Das vorliegende Urteil des Schweizerischen Bundesgerichts (II. zivilrechtliche Abteilung) vom 6. Februar 2026 (Az. 5A_800/2025) befasst sich mit der Frage der Zulässigkeit eines Revisions- oder Wiedererwägungsgesuchs gegen einen behördlichen Genehmigungsentscheid betreffend eine Kindesunterhaltsvereinbarung.
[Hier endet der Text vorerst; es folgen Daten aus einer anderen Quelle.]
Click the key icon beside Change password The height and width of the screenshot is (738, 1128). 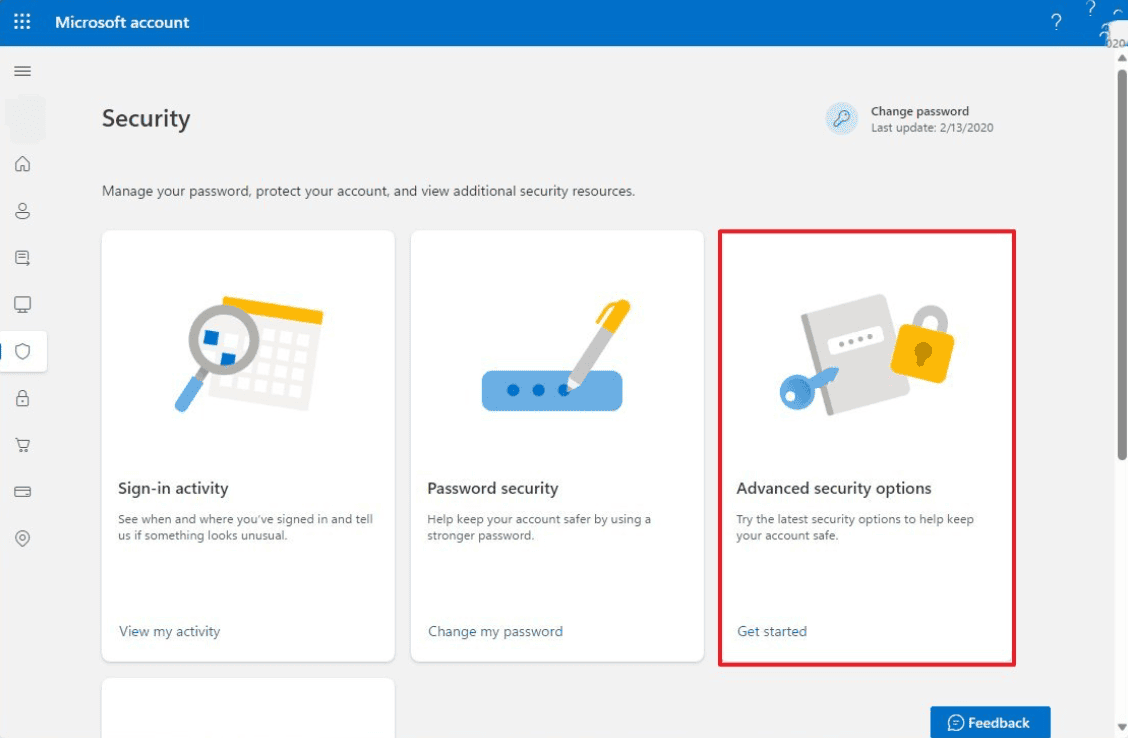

Im Kern geht es um die korrekte Anwendung des Verfahrensrechts – insbesondere die Abgrenzung zwischen den Revisionsbestimmungen der Zivilprozessordnung (ZPO) und den Wiedererwägungsregeln des kantonalen Verwaltungsrechts – sowie die Einhaltung der massgebenden Fristen. Das Bundesgericht hatte zu beurteilen, ob das Kantonsgericht Appenzell I.Rh. zu Recht auf ein solches Gesuch nicht eingetreten ist.

Sachverhalt

Die unverheirateten und getrennt lebenden Eltern B._ (Mutter) und A._ (Vater, Beschwerdeführer) schlossen am 2. Dezember 2019 eine Vereinbarung über die Betreuung und den Unterhalt ihrer drei Kinder. Die Kinder sollten bei der Mutter leben, und der Vater verpflichtete sich zur Zahlung monatlicher Unterhaltsbeiträge. Diese Vereinbarung wurde am 22. Januar 2020 von der Kindes- und Erwachsenenschutzbehörde (KESB) Appenzell Innerrhoden genehmigt.
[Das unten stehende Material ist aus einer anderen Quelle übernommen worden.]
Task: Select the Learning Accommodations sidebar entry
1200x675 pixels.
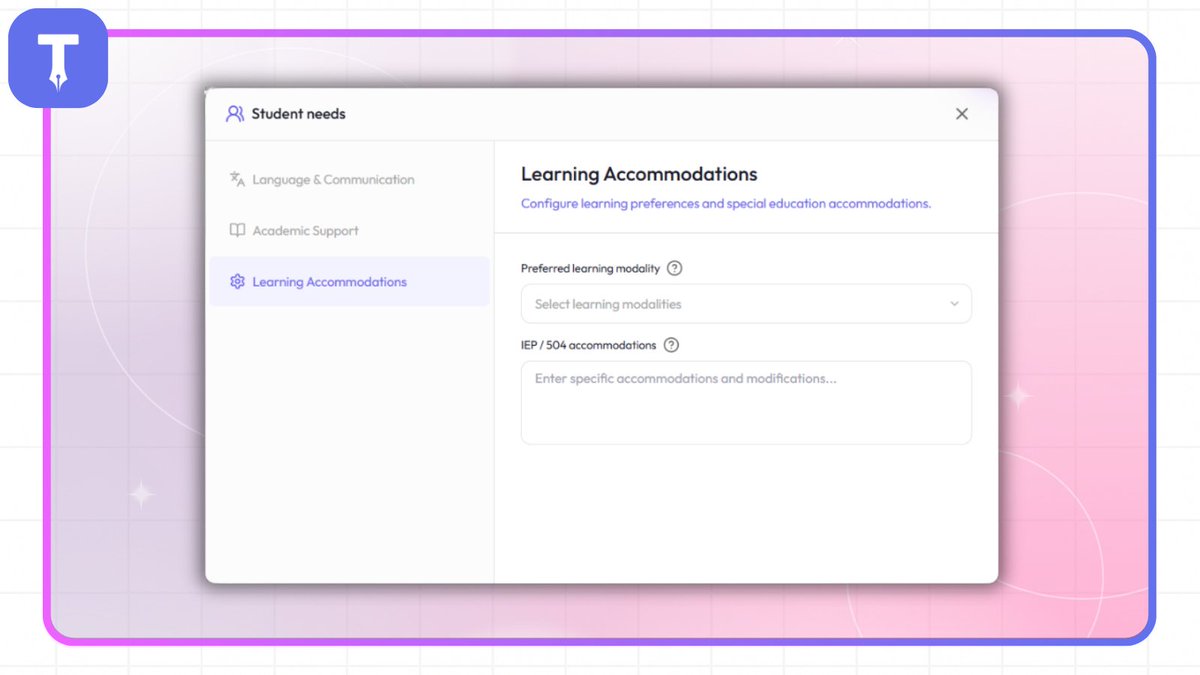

Nachdem der Rechtsvertreter von A.__ im Juni 2024 Akteneinsicht erhalten hatte, stellte er am 26. September 2024 bei der KESB ein Revisionsgesuch nach Art. 328 ZPO. Er beantragte die Aufhebung der Unterhaltsbestimmungen der Vereinbarung und eine Neubeurteilung der Unterhaltsfrage. Die KESB trat mit Entscheid vom 28. Januar 2025 auf dieses Revisionsgesuch nicht ein.
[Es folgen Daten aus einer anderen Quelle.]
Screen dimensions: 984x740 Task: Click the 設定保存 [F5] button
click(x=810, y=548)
Gegen diesen KESB-Entscheid erhob A._ am 4. März 2025 Beschwerde beim Kantonsgericht Appenzell Innerrhoden, welches die Beschwerde mit Entscheid vom 8. Juli 2025 abwies. Daraufhin gelangte A._ mit Beschwerde in Zivilsachen vom 15. September 2025 an das Bundesgericht. Er beantragte primär die Durchführung eines Revisionsverfahrens (Art. 328 ff. ZPO), eventuell eines Wiedererwägungsverfahrens (Art. 54 des Verwaltungsverfahrensgesetzes des Kantons AI, VerwVG/AI).

Massgebende Rechtsfragen und Rügen des Beschwerdeführers

Die zentralen Fragen, die das Bundesgericht zu beurteilen hatte, waren: 1. Welches Verfahrensrecht (ZPO oder kantonales Verwaltungsrecht) ist auf ein Gesuch gegen einen Genehmigungsentscheid der KESB anwendbar? 2. Wenn kantonales Verwaltungsrecht zur Anwendung kommt, ob dessen Bestimmungen – insbesondere die Fristen – mit Bundesrecht vereinbar sind. 3. Ob die Vorinstanz den Sachverhalt (insbesondere den Zeitpunkt der Kenntnisnahme des Revisionsgrundes) willkürlich festgestellt hat.

Der Beschwerdeführer rügte im Wesentlichen: * Rechtsschutzinteresse: Er habe ein Rechtsschutzinteresse an der Aufhebung des Genehmigungsentscheids, da dessen Widerruf den Unterhaltsvertrag ex tunc dahinfallen liesse. Die gegenteilige Auffassung des Kantonsgerichts sei willkürlich und verletze Art. 287 ZGB. * Gleichbehandlung: Die Ungleichbehandlung von gerichtlich und behördlich genehmigten Unterhaltsverträgen hinsichtlich der Revisionsmöglichkeit verstosse gegen das Rechtsgleichheitsgebot (Art. 8 Abs. 1 BV). * Anwendbarkeit des VerwVG/AI: Das kantonale Verwaltungsverfahrensgesetz sei unzutreffend angewendet worden, da es sich gemäss Art. 1 Abs. 1 VerwVG/AI nur auf öffentliches Recht beziehe, die KESB-Verfügung sich jedoch auf Bundesprivatrecht stütze. Zudem sei der Katalog der Wiedererwägungsgründe in Art. 54 Abs. 1 VerwVG/AI abschliessend und umfasse keine zivilrechtlichen Willensmängel. Die Anwendung des kantonalen Rechts sei somit willkürlich. * Derogatorische Kraft des Bundesrechts und Verhältnismässigkeit: Die Anwendung des VerwVG/AI über Art. 8 Abs. 1 EG ZGB/AI verstosse gegen Art. 122 Abs. 1 BV (derogatorische Kraft des Bundesrechts) und Art. 5 Abs. 1 BV (Verhältnismässigkeitsprinzip), da es die Durchsetzung von Bundesprivatrecht hindere. Insbesondere sei die 30-tägige Frist des Art. 54 Abs. 3 VerwVG/AI unverhältnismässig kurz im Vergleich zur Anfechtungsfrist des OR (Art. 31 OR). * Fristberechnung: Die 30-tägige Frist sei eingehalten worden, da er erst im September 2024 "sichere Kenntnis" von den Wiedererwägungsgründen erlangt habe. Die gegenteilige Feststellung des Kantonsgerichts sei willkürlich.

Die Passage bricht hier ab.